Une déclaration du Président d’Emmaüs France, publiée le 2 octobre 2015 à la sortie d’une réunion avec des représentants gouvernementaux, le disait en quelques mots :

Nous refuserons toujours de « trier » parmi ceux qui souffrent, périssent et meurent de faim. Emmaüs entre définitivement en guerre contre cette politique punitive, criminelle et destructrice.

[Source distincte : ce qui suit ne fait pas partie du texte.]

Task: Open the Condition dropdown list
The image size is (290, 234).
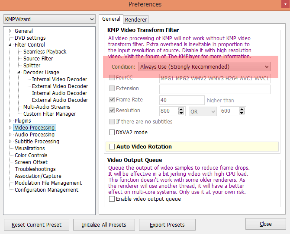Action: pos(204,67)
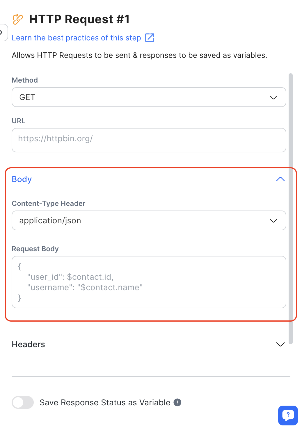Click the info icon next to Save Response Status
The width and height of the screenshot is (302, 435).
click(177, 402)
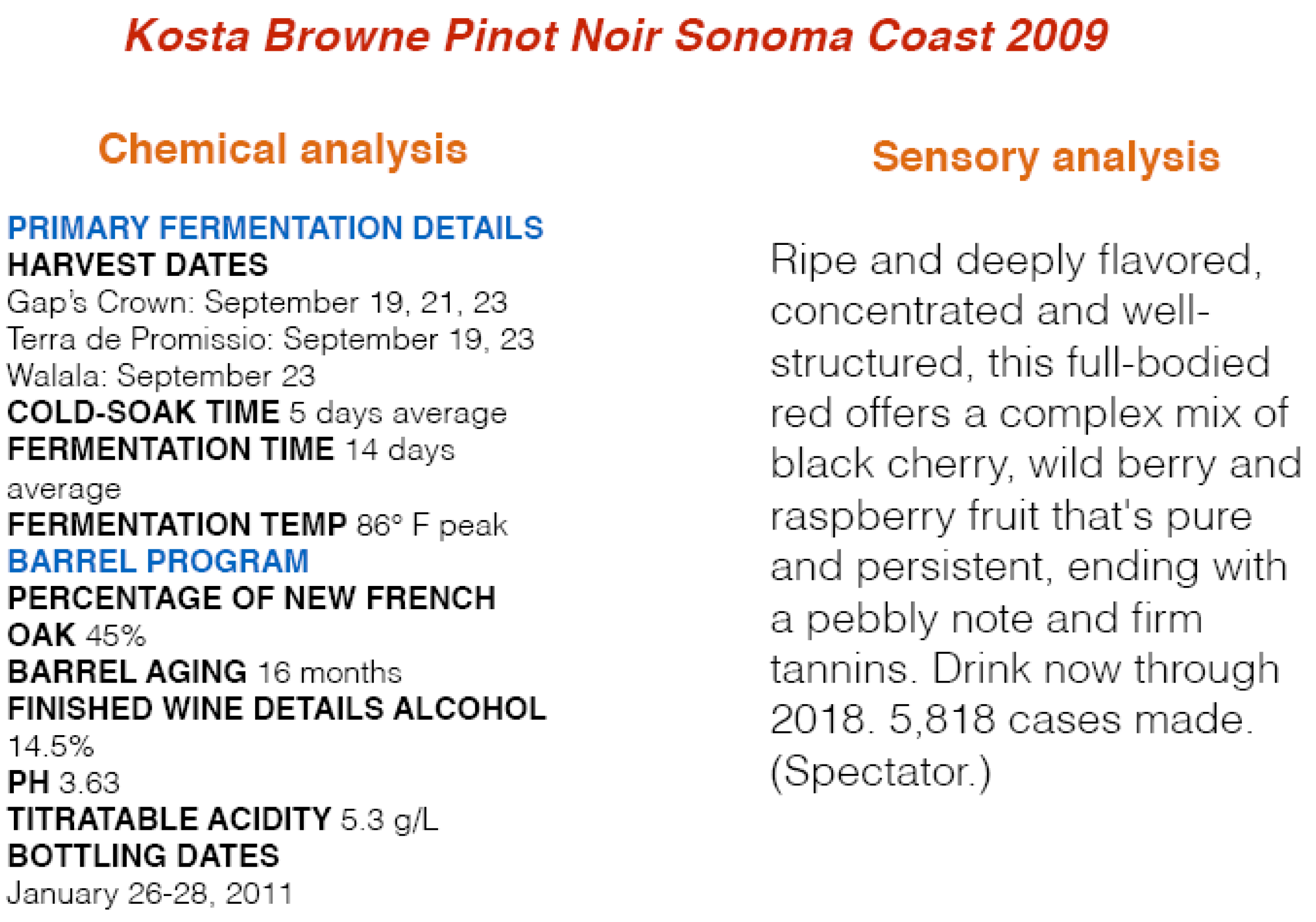Image resolution: width=1316 pixels, height=922 pixels.
Task: Click the Kosta Browne Pinot Noir title
Action: pos(616,36)
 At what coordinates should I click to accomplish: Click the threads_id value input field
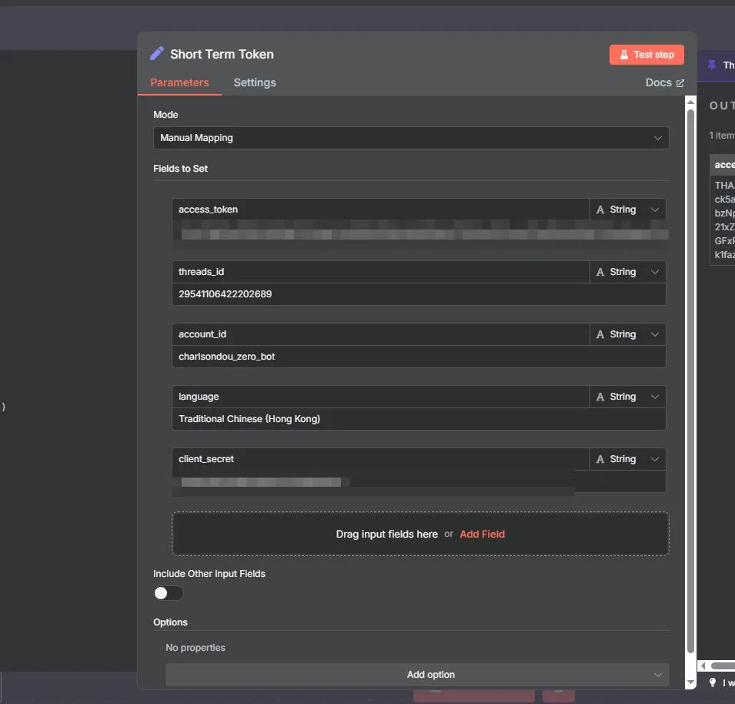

Une telle déclaration fait écho à ce que disait Arendt du terme de « déplacés » pour désigner les exilés ayant, pour quelque raison que ce soit, fui leur patrie d’origine :

Même la terminologie appliquée aux apatrides s’est détériorée. Le terme d’« apatride » reconnaissait au moins le fait que ces personnes avaient perdu la protection de leur gouvernement, et que seuls des accords internationaux pouvaient sauvegarder leur statut juridique. L’appellation postérieure à la guerre « personnes déplacées », a été inventée au cours de la guerre dans le but précis de liquider une fois pour toutes l’apatridie en ignorant son existence. La non-reconnaissance de l’apatridie signifie toujours le rapatriement, c'est-à-dire la déportation vers un pays d’origine, qui soit refuse de reconnaître l’éventuel rapatrié comme citoyen, soit, au contraire, veut le faire rentrer à tout prix pour le punir.

Considérer un sujet comme « déplacé », c’est lui refuser une place dans le monde commun. Et ce refus, qui s’inscrit déjà dans une longue histoire du déni et de la destruction, on peut bien en effet le mettre au compte d’un comportement dont chacun devrait souhaiter qu’il lui demeure étranger : la barbarie.